Mary Chapin Carpenter: The Calling - 2006
Musically, Mary Chapin Carpenter embraces contemporary “new Nashville” somewhat on this initially muscular album. It is full of solid, powerful, mid-pace rock ballads with the drums and the bass turned up considerably.
Lyrically, it is still the same reassuring, wise, sage Mary, however. As I mature through the years, she does too (we are the same age). She has a remarkable way of standing apart from the world and offering words of wisdom from an almost deified position (for me anyway). She is my oracle. Listening to an MCC an album is an emotional journey. You can’t just put it on in the background. I feel I have been put through the wringer by the end of the session. I feel it has been cathartic, too, however. Incredibly so.

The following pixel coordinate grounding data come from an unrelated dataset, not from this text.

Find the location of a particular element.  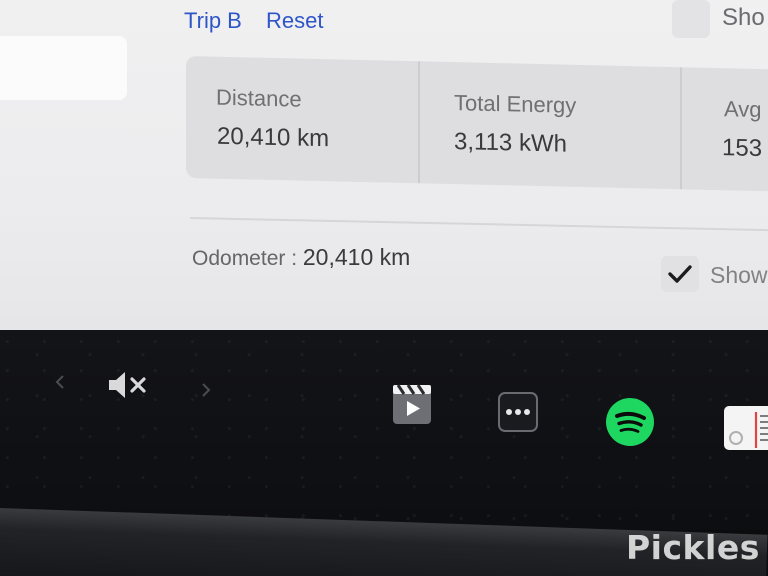

distance-stat: Distance 20,410 km is located at coordinates (302, 120).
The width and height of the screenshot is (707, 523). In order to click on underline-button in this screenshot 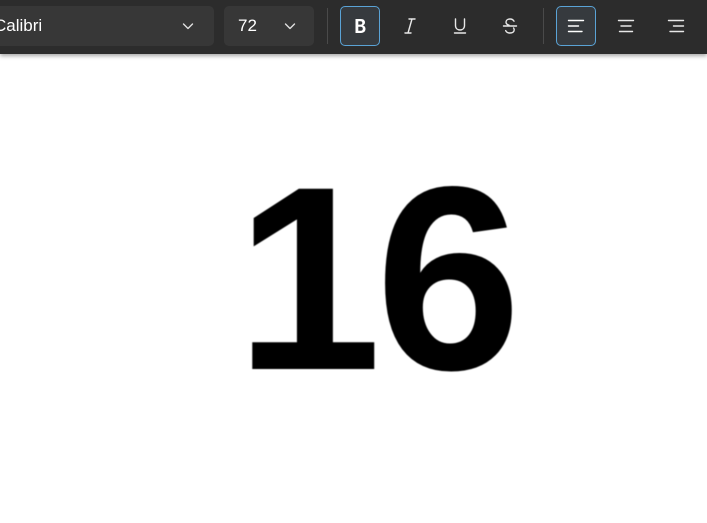, I will do `click(460, 26)`.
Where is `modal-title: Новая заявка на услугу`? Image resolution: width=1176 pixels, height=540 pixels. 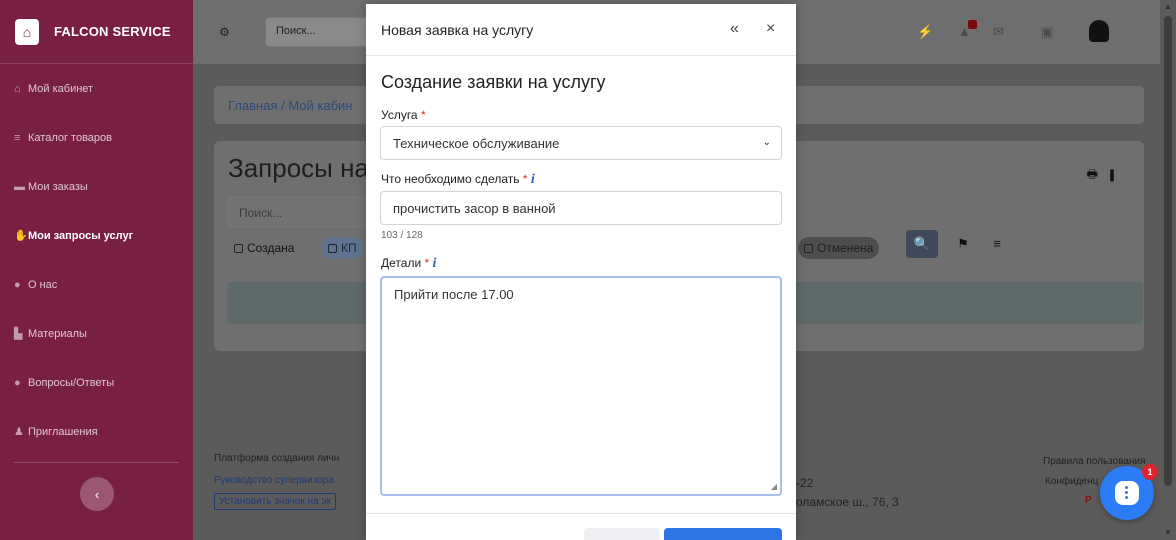 modal-title: Новая заявка на услугу is located at coordinates (458, 30).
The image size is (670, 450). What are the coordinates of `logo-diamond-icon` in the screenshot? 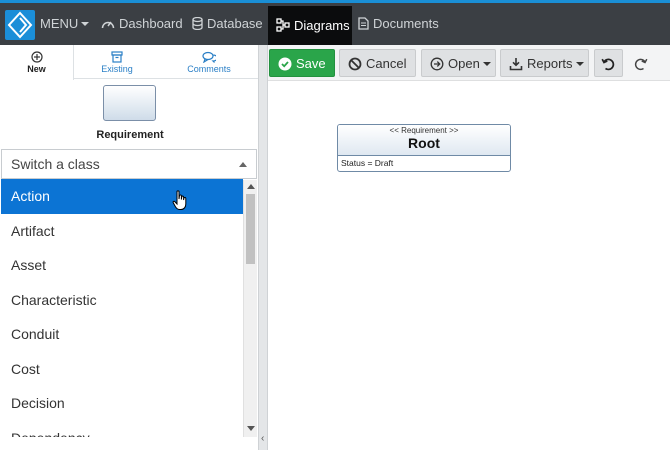 It's located at (20, 25).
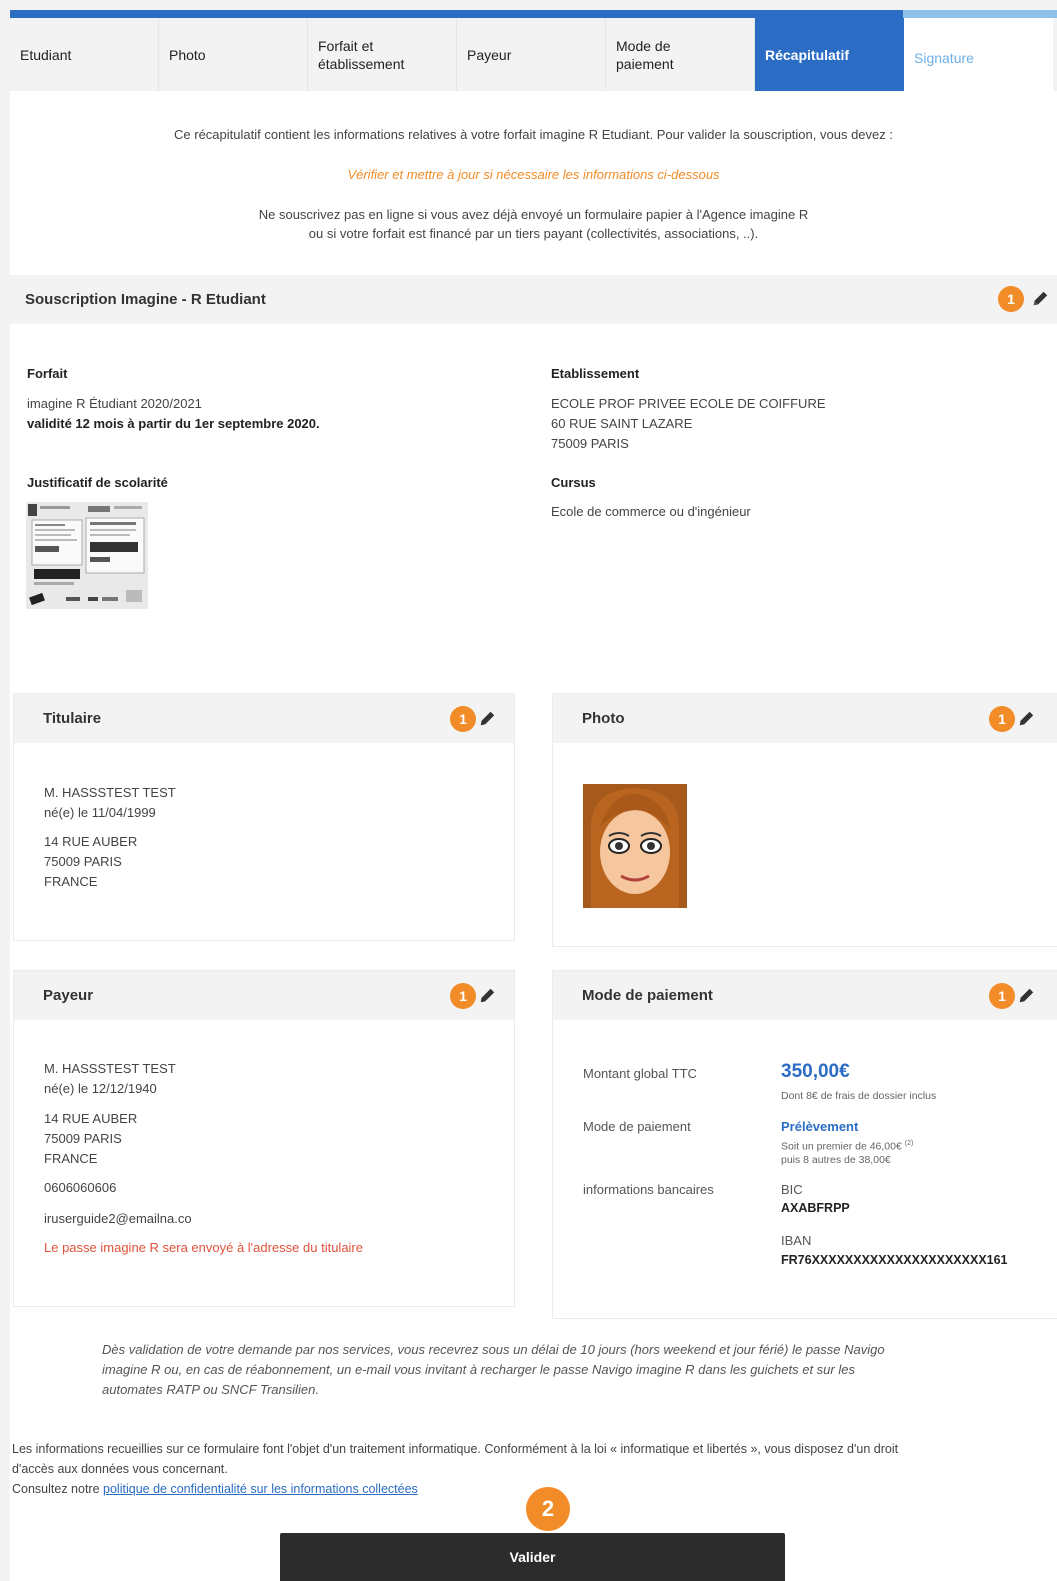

The Calling is a dignified, mid-pace and powerful ballad with Mary’s voice on fine evocative and righteous-sounding form. It rocks. So too, does the pulsating We're All Right. Both these tracks are packed full of those killer hooks she seems to be able to sum up at will. She can also write a bucolic, mournful heartbreaker too.
Twilight is definitely one of those, full of magical images about “walking through the gloaming at eventide”. Twilight is almost used metaphorically to describe our ageing. MCC has such a marvellous understanding of human life and our fragile existence. I find listening to any of her songs both life-affirming and mournfully philosophical at the same time. The full-bodied rock sound is back on the thumping, riffy but melodic It Must Have Happened.
On And On It Goes is one of those sumptuous slow ballads she does so effortlessly. It has a beautiful bass line underpinning it. Your Life Story is an upbeat number with a trademark MCC riff circa Come On Come On and Mary singing wryly about life, ageing and the like in the way she does that sounds knowing, experienced and wise, even if she was singing her shopping list.